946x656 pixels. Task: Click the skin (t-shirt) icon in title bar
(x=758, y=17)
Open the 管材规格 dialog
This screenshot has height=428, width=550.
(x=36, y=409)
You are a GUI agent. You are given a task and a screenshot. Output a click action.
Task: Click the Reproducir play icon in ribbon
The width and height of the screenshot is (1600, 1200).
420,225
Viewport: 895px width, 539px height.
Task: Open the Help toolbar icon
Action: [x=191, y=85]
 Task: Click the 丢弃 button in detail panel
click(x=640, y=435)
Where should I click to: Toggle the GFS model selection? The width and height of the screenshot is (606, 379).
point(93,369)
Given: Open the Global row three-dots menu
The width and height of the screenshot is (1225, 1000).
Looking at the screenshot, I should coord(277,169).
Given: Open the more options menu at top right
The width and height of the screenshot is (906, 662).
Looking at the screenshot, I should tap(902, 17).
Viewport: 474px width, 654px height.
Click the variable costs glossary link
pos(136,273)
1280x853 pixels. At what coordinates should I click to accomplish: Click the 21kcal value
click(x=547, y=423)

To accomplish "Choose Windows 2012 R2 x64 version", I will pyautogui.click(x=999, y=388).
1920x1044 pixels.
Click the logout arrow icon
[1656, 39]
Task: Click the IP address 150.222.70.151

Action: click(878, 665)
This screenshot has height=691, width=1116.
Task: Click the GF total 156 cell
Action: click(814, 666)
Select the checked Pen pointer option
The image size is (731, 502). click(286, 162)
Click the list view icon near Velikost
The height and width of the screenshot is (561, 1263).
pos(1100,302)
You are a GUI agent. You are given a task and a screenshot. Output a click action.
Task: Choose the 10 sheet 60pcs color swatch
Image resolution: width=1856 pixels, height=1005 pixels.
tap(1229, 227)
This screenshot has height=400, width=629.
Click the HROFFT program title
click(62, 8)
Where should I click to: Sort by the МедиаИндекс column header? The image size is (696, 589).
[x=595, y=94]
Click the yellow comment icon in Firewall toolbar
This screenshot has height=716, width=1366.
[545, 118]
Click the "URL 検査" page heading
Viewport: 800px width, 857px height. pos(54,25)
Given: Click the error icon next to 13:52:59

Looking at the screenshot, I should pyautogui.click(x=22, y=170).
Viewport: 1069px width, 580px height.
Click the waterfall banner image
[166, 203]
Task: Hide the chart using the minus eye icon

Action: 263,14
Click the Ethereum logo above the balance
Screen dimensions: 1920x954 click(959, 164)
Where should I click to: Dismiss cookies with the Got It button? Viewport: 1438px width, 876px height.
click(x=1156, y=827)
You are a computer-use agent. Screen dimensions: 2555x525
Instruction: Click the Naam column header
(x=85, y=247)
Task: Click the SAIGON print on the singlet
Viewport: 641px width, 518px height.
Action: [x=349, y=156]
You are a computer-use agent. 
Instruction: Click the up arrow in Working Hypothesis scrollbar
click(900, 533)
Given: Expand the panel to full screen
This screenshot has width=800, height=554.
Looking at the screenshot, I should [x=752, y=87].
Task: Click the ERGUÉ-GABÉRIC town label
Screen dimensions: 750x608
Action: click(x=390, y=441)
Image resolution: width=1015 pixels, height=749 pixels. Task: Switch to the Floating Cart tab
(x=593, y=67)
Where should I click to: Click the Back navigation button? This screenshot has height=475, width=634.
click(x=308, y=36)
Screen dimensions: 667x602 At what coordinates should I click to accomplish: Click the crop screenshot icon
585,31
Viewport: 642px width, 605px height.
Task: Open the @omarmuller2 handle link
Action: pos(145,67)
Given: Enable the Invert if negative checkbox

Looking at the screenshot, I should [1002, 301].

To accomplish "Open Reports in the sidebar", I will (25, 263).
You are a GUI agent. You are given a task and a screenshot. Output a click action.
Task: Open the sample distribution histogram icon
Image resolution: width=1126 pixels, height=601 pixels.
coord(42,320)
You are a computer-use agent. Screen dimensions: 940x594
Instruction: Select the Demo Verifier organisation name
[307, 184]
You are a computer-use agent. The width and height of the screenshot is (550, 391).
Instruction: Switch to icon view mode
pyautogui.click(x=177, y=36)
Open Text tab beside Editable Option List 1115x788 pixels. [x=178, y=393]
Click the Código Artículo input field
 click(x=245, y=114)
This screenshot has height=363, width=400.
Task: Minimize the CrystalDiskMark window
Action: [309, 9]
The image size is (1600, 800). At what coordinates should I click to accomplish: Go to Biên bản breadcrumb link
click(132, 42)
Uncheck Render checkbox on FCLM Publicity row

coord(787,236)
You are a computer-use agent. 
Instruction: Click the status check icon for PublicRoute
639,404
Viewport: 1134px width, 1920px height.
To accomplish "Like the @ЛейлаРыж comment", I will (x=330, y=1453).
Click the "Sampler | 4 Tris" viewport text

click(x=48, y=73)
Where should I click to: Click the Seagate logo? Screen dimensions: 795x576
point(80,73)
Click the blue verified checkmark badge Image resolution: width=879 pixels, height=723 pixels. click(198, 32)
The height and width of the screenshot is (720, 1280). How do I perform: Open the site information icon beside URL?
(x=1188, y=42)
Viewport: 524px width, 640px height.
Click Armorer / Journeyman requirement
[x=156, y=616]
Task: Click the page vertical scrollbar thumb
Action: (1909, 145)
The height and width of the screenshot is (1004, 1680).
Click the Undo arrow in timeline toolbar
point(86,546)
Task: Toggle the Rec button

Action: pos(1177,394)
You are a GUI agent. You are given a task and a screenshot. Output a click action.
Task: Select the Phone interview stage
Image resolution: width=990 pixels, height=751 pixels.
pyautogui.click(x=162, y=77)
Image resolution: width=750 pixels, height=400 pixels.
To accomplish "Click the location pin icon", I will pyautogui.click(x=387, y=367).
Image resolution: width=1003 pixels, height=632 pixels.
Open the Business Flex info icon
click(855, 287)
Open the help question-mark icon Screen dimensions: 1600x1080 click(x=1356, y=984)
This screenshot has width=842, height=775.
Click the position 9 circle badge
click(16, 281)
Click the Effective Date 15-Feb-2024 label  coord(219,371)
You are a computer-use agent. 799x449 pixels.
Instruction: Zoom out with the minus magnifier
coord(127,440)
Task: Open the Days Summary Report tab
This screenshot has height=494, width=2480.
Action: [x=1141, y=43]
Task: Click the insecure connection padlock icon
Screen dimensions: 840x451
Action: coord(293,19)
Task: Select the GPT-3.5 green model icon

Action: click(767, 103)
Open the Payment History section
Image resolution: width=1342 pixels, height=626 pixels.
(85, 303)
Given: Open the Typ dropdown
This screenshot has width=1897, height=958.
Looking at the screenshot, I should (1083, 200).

WHAT YOU WILL DO |
Count the lines of the entries that hold the string "menu", then state that number and nothing more.

ANSWER BOX |
2